Work to complete: Restate the records in full, keeping every word as it is.

Material provided:
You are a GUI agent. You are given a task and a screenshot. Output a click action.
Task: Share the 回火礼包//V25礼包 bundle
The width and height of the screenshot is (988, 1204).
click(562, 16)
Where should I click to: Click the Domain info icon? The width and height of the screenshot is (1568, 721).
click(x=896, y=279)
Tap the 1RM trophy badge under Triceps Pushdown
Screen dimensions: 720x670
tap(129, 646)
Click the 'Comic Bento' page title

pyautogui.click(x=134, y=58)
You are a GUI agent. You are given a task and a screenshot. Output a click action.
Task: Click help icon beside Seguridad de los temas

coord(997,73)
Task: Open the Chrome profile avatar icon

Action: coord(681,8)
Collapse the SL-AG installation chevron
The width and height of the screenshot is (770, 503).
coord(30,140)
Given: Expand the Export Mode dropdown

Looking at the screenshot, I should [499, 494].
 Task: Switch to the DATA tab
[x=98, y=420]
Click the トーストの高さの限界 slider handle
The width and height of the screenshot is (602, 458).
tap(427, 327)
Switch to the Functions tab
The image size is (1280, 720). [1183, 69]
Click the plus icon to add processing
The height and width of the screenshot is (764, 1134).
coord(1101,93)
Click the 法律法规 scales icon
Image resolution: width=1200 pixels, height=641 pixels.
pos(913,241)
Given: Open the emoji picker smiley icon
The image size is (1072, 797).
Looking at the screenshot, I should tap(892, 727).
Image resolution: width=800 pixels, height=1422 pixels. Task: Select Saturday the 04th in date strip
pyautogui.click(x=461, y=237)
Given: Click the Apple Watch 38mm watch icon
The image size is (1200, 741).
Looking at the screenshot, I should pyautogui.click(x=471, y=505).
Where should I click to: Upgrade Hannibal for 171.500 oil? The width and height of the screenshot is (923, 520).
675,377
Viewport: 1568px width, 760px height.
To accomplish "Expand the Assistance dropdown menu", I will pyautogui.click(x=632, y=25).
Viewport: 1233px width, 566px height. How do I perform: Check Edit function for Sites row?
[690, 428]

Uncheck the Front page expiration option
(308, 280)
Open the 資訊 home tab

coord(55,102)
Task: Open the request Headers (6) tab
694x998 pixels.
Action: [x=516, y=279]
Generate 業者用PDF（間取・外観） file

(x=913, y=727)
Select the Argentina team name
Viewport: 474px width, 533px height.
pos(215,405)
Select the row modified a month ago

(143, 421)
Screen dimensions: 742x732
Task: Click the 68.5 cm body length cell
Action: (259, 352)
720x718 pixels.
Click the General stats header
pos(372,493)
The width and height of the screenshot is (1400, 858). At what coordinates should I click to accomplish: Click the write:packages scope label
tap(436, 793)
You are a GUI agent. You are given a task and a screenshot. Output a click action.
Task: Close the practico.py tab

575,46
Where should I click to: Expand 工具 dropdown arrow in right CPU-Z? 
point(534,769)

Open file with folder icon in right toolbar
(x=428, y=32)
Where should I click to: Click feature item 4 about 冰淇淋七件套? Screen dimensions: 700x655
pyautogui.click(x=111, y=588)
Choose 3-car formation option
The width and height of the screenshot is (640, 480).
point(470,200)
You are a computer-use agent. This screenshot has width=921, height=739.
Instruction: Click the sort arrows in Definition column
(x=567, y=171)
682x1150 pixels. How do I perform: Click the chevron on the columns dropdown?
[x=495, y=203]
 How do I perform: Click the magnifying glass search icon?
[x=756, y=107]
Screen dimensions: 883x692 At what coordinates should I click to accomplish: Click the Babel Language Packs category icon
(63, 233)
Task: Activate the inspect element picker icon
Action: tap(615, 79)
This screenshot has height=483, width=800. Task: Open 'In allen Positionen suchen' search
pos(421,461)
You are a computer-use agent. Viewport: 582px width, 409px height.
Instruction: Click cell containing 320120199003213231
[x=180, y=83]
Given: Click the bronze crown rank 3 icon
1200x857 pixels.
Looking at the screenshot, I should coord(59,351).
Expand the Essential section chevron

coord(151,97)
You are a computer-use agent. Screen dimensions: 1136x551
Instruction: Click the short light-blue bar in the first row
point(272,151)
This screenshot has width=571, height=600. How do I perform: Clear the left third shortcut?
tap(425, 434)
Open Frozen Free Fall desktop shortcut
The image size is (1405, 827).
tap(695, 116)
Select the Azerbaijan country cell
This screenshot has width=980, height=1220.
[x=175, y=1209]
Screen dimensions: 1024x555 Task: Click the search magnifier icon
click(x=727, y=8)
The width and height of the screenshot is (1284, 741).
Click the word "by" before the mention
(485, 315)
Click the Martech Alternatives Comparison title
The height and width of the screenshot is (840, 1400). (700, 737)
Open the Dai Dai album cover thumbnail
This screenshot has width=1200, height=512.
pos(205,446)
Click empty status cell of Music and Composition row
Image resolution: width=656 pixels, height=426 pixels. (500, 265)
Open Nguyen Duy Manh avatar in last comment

Exercise output:
You are a GUI agent. You are given a task and a screenshot. Output a click action.
Task: Share the 回火礼包//V25礼包 bundle
The width and height of the screenshot is (988, 1204).
click(562, 16)
Where should I click to: Click the Domain info icon? The width and height of the screenshot is (1568, 721).
click(x=896, y=279)
Tap the 1RM trophy badge under Triceps Pushdown
Screen dimensions: 720x670
tap(129, 646)
Click the 'Comic Bento' page title

pyautogui.click(x=134, y=58)
You are a GUI agent. You are given a task and a screenshot. Output a click action.
Task: Click help icon beside Seguridad de los temas

coord(997,73)
Task: Open the Chrome profile avatar icon

Action: coord(681,8)
Collapse the SL-AG installation chevron
The width and height of the screenshot is (770, 503).
coord(30,140)
Given: Expand the Export Mode dropdown

Looking at the screenshot, I should [499, 494].
 Task: Switch to the DATA tab
[x=98, y=420]
Click the トーストの高さの限界 slider handle
The width and height of the screenshot is (602, 458).
tap(427, 327)
Switch to the Functions tab
The image size is (1280, 720). [1183, 69]
Click the plus icon to add processing
The height and width of the screenshot is (764, 1134).
coord(1101,93)
Click the 法律法规 scales icon
Image resolution: width=1200 pixels, height=641 pixels.
pos(913,241)
Given: Open the emoji picker smiley icon
The image size is (1072, 797).
Looking at the screenshot, I should tap(892, 727).
Image resolution: width=800 pixels, height=1422 pixels. Task: Select Saturday the 04th in date strip
pyautogui.click(x=461, y=237)
Given: Click the Apple Watch 38mm watch icon
The image size is (1200, 741).
Looking at the screenshot, I should pyautogui.click(x=471, y=505).
Where should I click to: Upgrade Hannibal for 171.500 oil? The width and height of the screenshot is (923, 520).
675,377
Viewport: 1568px width, 760px height.
To accomplish "Expand the Assistance dropdown menu", I will pyautogui.click(x=632, y=25).
Viewport: 1233px width, 566px height. How do I perform: Check Edit function for Sites row?
[690, 428]

Uncheck the Front page expiration option
(308, 280)
Open the 資訊 home tab

coord(55,102)
Task: Open the request Headers (6) tab
694x998 pixels.
Action: [x=516, y=279]
Generate 業者用PDF（間取・外観） file

(x=913, y=727)
Select the Argentina team name
Viewport: 474px width, 533px height.
pos(215,405)
Select the row modified a month ago

(143, 421)
Screen dimensions: 742x732
Task: Click the 68.5 cm body length cell
Action: (259, 352)
720x718 pixels.
Click the General stats header
pos(372,493)
The width and height of the screenshot is (1400, 858). At what coordinates should I click to accomplish: Click the write:packages scope label
tap(436, 793)
You are a GUI agent. You are given a task and a screenshot. Output a click action.
Task: Close the practico.py tab

575,46
Where should I click to: Expand 工具 dropdown arrow in right CPU-Z? 
point(534,769)

Open file with folder icon in right toolbar
(x=428, y=32)
Where should I click to: Click feature item 4 about 冰淇淋七件套? Screen dimensions: 700x655
pyautogui.click(x=111, y=588)
Choose 3-car formation option
The width and height of the screenshot is (640, 480).
point(470,200)
You are a computer-use agent. This screenshot has width=921, height=739.
Instruction: Click the sort arrows in Definition column
(x=567, y=171)
682x1150 pixels. How do I perform: Click the chevron on the columns dropdown?
[x=495, y=203]
 How do I perform: Click the magnifying glass search icon?
[x=756, y=107]
Screen dimensions: 883x692 At what coordinates should I click to accomplish: Click the Babel Language Packs category icon
(63, 233)
Task: Activate the inspect element picker icon
Action: tap(615, 79)
This screenshot has height=483, width=800. Task: Open 'In allen Positionen suchen' search
pos(421,461)
You are a computer-use agent. Viewport: 582px width, 409px height.
Instruction: Click cell containing 320120199003213231
[x=180, y=83]
Given: Click the bronze crown rank 3 icon
1200x857 pixels.
Looking at the screenshot, I should coord(59,351).
Expand the Essential section chevron

coord(151,97)
You are a computer-use agent. Screen dimensions: 1136x551
Instruction: Click the short light-blue bar in the first row
point(272,151)
This screenshot has width=571, height=600. How do I perform: Clear the left third shortcut?
tap(425, 434)
Open Frozen Free Fall desktop shortcut
The image size is (1405, 827).
tap(695, 116)
Select the Azerbaijan country cell
This screenshot has width=980, height=1220.
[x=175, y=1209]
Screen dimensions: 1024x555 Task: Click the search magnifier icon
click(x=727, y=8)
The width and height of the screenshot is (1284, 741).
Click the word "by" before the mention
(485, 315)
Click the Martech Alternatives Comparison title
The height and width of the screenshot is (840, 1400). (700, 737)
Open the Dai Dai album cover thumbnail
This screenshot has width=1200, height=512.
pos(205,446)
Click empty status cell of Music and Composition row
Image resolution: width=656 pixels, height=426 pixels. (500, 265)
Open Nguyen Duy Manh avatar in last comment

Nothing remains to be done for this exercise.